_ABOUT THIS TASK_.
Go through the records and copy each line where the string "agent" occurs.

_RECORD SET_.

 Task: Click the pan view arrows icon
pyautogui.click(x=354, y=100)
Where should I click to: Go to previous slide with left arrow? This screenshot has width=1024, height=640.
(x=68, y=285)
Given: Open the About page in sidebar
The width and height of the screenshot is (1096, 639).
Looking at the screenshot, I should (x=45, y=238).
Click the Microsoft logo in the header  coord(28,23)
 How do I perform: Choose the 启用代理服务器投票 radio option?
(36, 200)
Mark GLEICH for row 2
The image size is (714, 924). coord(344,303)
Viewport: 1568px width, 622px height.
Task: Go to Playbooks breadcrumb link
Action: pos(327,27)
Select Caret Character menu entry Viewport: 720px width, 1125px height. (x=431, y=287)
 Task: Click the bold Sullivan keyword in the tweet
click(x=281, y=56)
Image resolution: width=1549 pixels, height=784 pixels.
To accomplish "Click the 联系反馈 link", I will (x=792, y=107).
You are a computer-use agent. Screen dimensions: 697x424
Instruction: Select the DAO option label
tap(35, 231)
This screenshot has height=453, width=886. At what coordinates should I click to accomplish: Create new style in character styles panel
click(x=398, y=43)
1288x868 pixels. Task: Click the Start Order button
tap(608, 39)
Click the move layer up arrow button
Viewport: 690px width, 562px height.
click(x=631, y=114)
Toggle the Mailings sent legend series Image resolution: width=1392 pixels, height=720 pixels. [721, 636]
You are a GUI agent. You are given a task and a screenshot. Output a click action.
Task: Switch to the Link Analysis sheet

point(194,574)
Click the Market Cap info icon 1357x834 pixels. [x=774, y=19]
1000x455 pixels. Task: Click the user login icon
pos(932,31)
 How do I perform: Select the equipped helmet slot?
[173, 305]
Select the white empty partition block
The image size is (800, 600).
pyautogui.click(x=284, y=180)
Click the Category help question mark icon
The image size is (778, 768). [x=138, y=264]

_RESULT_.
You are a computer-use agent. Screen dimensions: 697x424
You are a GUI agent. You are given a task and a screenshot. Output a click action.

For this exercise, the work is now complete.